Über der Tür prangte ein riesiges Schild mit der Aufschrift „Smoking Barrel". Es war leicht verrostet und schwankte quietschend im leichten Wind. Das Wirtshaus war in keinem besseren Zustand, doch die Einstiege Pracht ließ sich noch sachte erahnen. Die meerblaue Farbe perlte von den Dielen ab und die Zwischenstücke des Geländers trugen noch gering ihre schwarze Farbe, gemischt mit rotem Rost. Einige Girlanden von vergangenen Feiertagen hingen noch lustlos aus den Fenstern hinaus, dessen Scheiben durch Wind und Staub zerkratz waren, sodass kein Auge mehr hindurch blicken konnte. Melia stieß mit einem Fuß die Tür auf, durch die zuvor der Elb geschritten war. Ein Schwall Lautstärke wallte ihr entgegen. Nur kurz durchzuckte sie die Versuchung, sich die Ohren zuzuhalten, bevor sich ihr Geist wieder an die Laute von anderen Lebewesen gewöhnte. Der Wald war stiller gewesen. Einsamer. Leichter. Hier jedoch drangen von überall Geräusche an ihr Ohr. Ihr Blick schweifte durch die Schenke. Nach links und rechts erschloss sich ein riesiger Saal mit unzähligen Tischen und Stühlen. Überall saßen gedrängt Elben und Barbaren. Getrennt oder zusammen. Sich küssend oder feindlich einander anstarrend. Alle waren sie schäbig angezogen. Meist in dunklen Farben. Einige hatten rasierte Haare, andere trugen sie verknotet bis zu den Hüften. Ein paar der Barbaren hatten sich falsche Ohren über ihre eigenen gestülpt, um als Elb durchzugehen. Während man bei einigen Elben noch die frischen Schnitte erkennen konnte, durch welche sie sich von ihren gespitzten Ohren getrennt hatten.
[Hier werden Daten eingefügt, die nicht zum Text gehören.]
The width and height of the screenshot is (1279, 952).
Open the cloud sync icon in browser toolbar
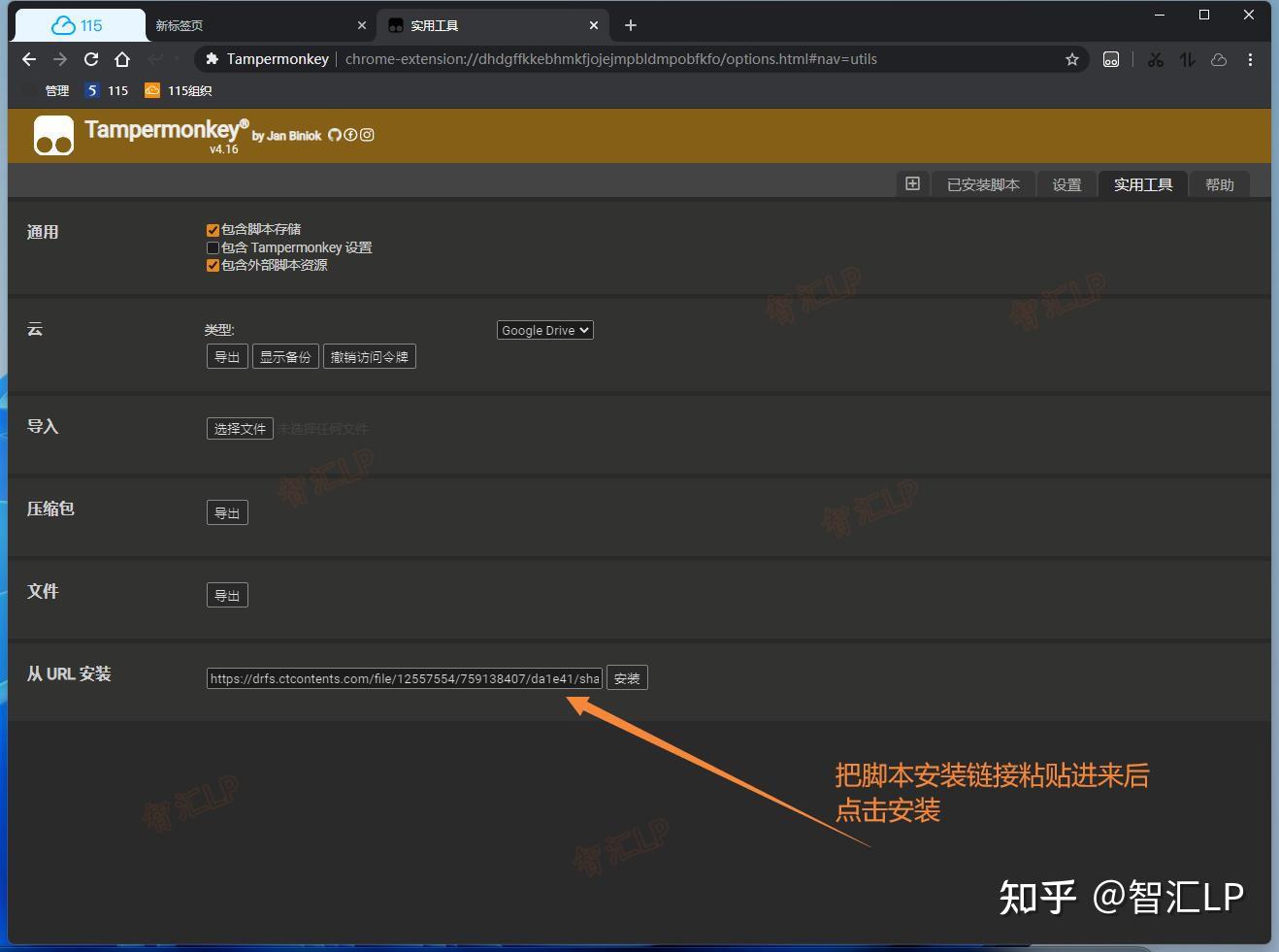(1219, 59)

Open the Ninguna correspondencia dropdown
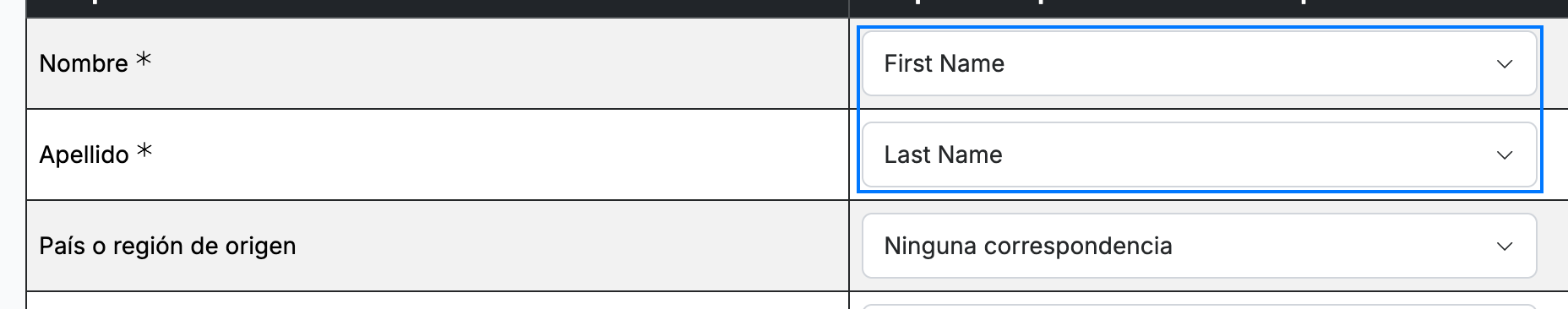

Der Saal war leicht verraucht und überall roch es nach alkoholisierten Getränken, Drogen und Rauch. Melia blickte nach vorne und erkannte in dem riesigen Gewirr die Bar. Sie war, wie alles andere auch, aus Holz und schien mit jedem Gast, der sich dagegen lehnte, weiter Schaden zu nehmen. Selbst die Arbeitsfläche war mit unzähligen Rissen übersäht, als hätte sich ein Wurm durchs Holz gefressen. Wenn sie es Recht sah, steckte auf der rechten Seite noch eine anschauliche Axt im Holz fest. Melia schritt auf die Frau zu, welche hinter dem Tresen hin und her lief, immer wieder neues Bier einschenkend und manche Männer, die etwas zu laut wurden, anschreiend. Hin und wieder wies sie noch eines der Bedienungsmädchen zurecht, die eifrig zwischen den Tischreihen umher huschten.

Ihr Gepäck über der Schulter, stieß Melia an die Theke, lehnte sich gegen eine der riesigen Holzplatten und wartete. Immer wieder lief die Barfrau an ihr vorbei. Mal mit zwei Krügen in der Hand, mal einen Silberling in die Luft werfend. Sie hatte hellblaue, an einigen Stellen leicht grünliche Haare, welche auf beiden Seiten bis zur Haut abrasiert waren. Ein Streifen an langen Haaren hatte sie an der Oberseite ihres Kopfes stehen gelassen, sodass die üppigen Strähnen auf ihre Schultern flossen. Ihre Ohren traten leicht bläulich gefärbt, spitz unter ihren Haaren hervor. Auf ihrer Nase, waagerecht zu ihren Augen prangten zwei dünne tätowierte Striche, die sie als erwachsene Wasserelbin auswiesen. Sie war etwas fülliger und nach Melias Einschätzung um die 25 Jahre alt. Die Prinzessin ließ sich auf den letzten freien Hocker sinken, die direkt vor dem Tresen standen. Neben ihr auf den rot gepolsterten Hockern saßen mehrere schwer gebaute Männer. Vor ihnen stapelten sich unzählige Bierkrüge und bei einigen auch noch Holzschalen, gespickt mit Resten des Abendessens. Die Krüge derweil waren bis auf den letzten Tropfen ausgetrunken. Nur das, was sie in der Hand hielten, war noch einigermaßen gefüllt. Mit einem lauten Schrei machte ein Barbar zwei Stühle von ihr Entfernt bemerkbar, dass sein Glas leer war und er neues benötigte. Das leere Gefäß schlug er auf das Holz, sodass der Tresen leicht knackte und vibrierte. Melia konnte seinen Atem bis zu sich riechen, ebenso wie seinen Schweiß. Grimmig starrte er mit roten Augen zu ihr herüber. Alkoholsüchtig.